First draft for crawling documentation.

2023-06-22 17:44:24 +02:00 · 2023-06-22 17:44:24 +02:00 · c8dd45e37d
commit c8dd45e37d
parent 54c2be893b
1 changed files with 86 additions and 0 deletions
--- a/doc/crawling.md
+++ b/doc/crawling.md
@ -0,0 +1,86 @@
+# Crawling
+
+This document is a first draft.
+
+## WARNING
+Please don't run the crawler unless you intend to actually operate a public
+facing search engine!  Use crawl sets from downloads.marginalia.nu instead.
+
+See the documentation in run/ for more information.
+
+Reckless crawling annoys webmasters and makes it harder to run an independent search engine. 

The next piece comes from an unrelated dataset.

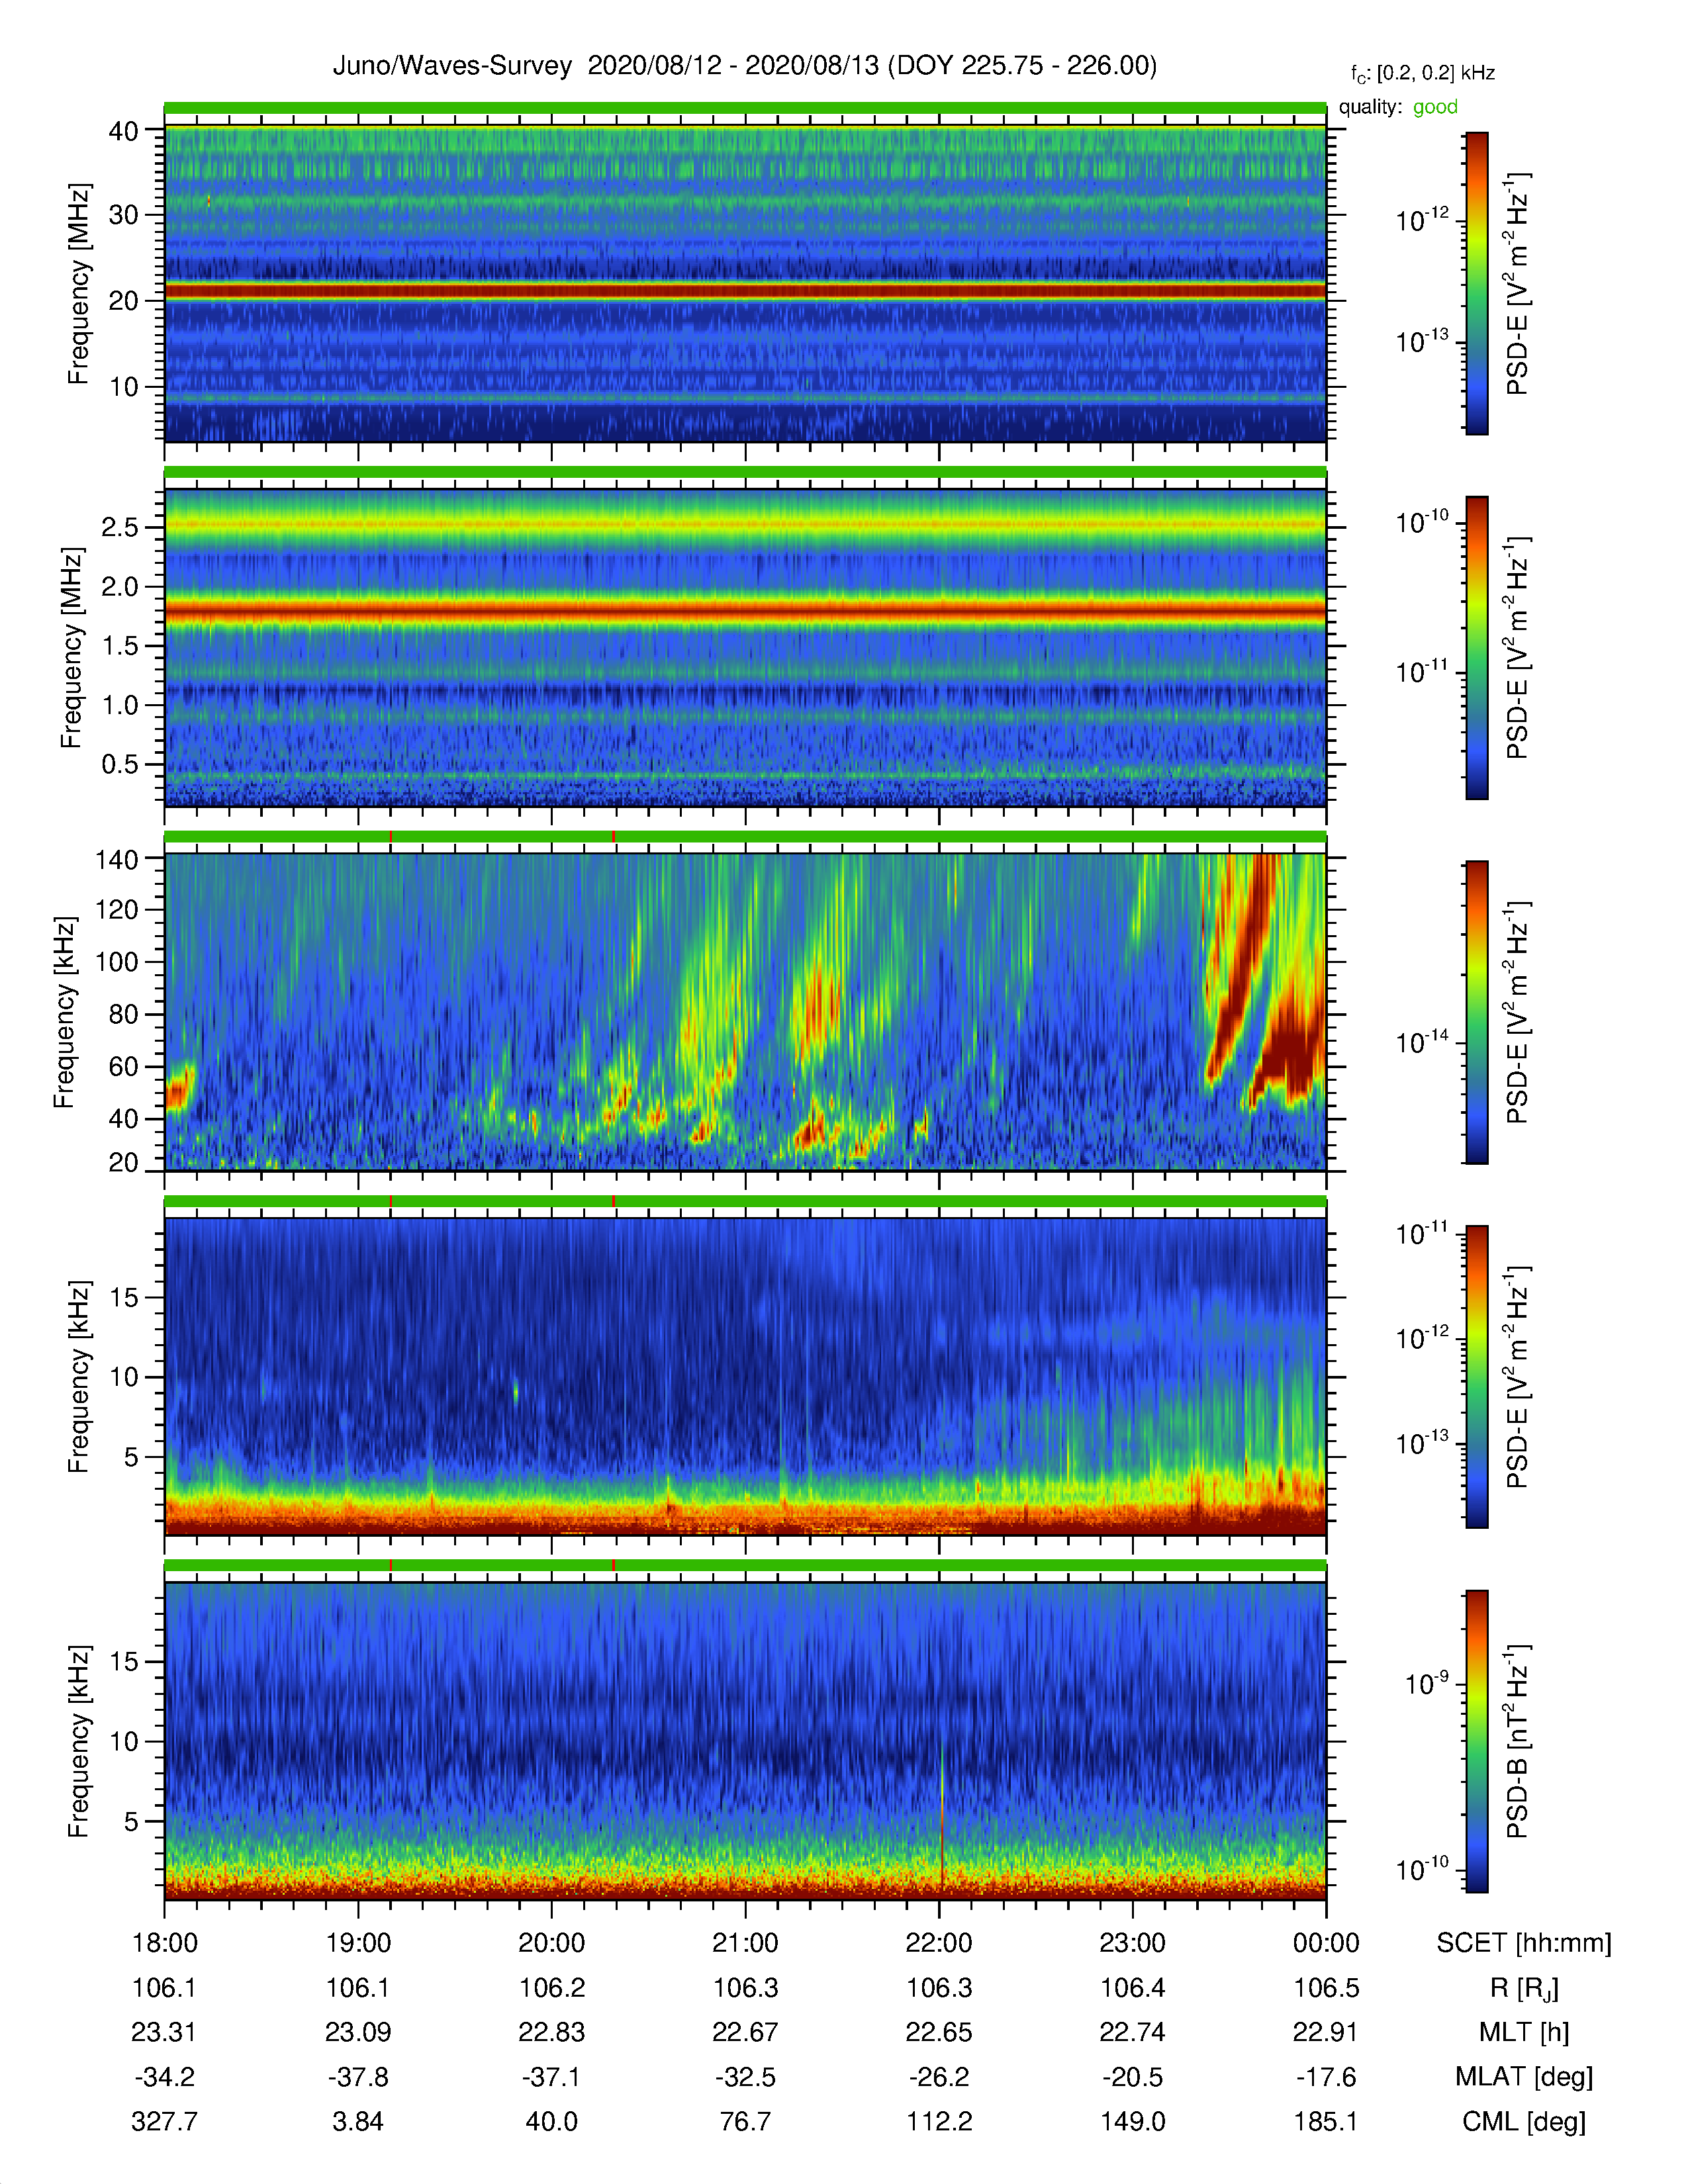The image size is (1688, 2184).
Task: Click the MLAT value -37.8
Action: click(x=358, y=2077)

+Crawling from a domestic IP address is also likely to put you on a greylist
+of probable bots.  You will solve CAPTCHAs for almost every website you visit
+for weeks.
+
+## Prerequisites
+
+You probably want to run a local bind resolver to speed up DNS lookups and reduce the amount of
+DNS traffic.
+
+## Setup
+
+To operate the crawler, you need two files.
+
+### Specifications
+
+A crawl specification file is a compressed JSON file with each domain name to crawl, as well as
+known URLs for each domain.  These are created with the [crawl-job-extractor](../tools/crawl-job-extractor/)
+tool.
+
+### Crawl Plan
+
+You also need a crawl plan. This is a YAML file that specifies where to store the crawl data. This
+file is also used by the converter.
+
+This is an example from production. Note that the crawl specification mentioned previously is pointed
+to by the `jobSpec` key.
+
+```yaml
+jobSpec: "/var/lib/wmsa/archive/crawl-2023-06-07/2023-06-07.spec"
+crawl:
+  dir: "/var/lib/wmsa/archive/crawl-2023-06-07/"
+  logName: "crawler.log"
+process:
+  dir: "/var/lib/wmsa/archive/processed-2023-06-07/"
+  logName: "process.log"
+```
+
+## Crawling
+
+Run the crawler-process script with the crawl plan as an argument.
+
+In practice something like this:
+
+```bash
+screen sudo -u searchengine WMSA_HOME=/path/to/install/dir ./crawler-process crawl-plan.yaml
+```
+
+This proces will run for a long time, up to a week.  It will journal its progress in `crawler.log`,
+and if the process should halt somehow, it replay the journal and continue where was.  Do give it a 
+while before restarting though, to not annoy webmasters by re-crawling a bunch of websites.
+
+The crawler will populate the crawl directory with a directory structure.  Note that on mechanical drives,
+removing these files will take hours.  You probably want a separate hard drive for this as the filesystem
+will get severely gunked up. 
+
+## Converting
+
+The converter process takes the same argument as the crawler process.  It will read the crawl data
+and extract keywords and metadata and save them as compressed JSON models.  It will create another huge
+directory structure in the process directory, and uses its own journal to keep track of progress.
+
+```bash
+screen sudo -u searchengine WMSA_HOME=/path/to/install/dir ./converter-process crawl-plan.yaml
+```
+
+**Note:** This process will use *a lot* of CPU.  Expect every available core to be at 100% for several days.
+
+## Loader
+
+The loader process takes the same argument as the crawler and converter processes.  It will read converted
+data and insert it into the database and create a lexicon and index journal.
+
+**Note:** It will wipe the URL database before inserting data.  It is a good idea to 
+bring the entire search-engine offline while this is happening.  The loader will run
+for a day or so.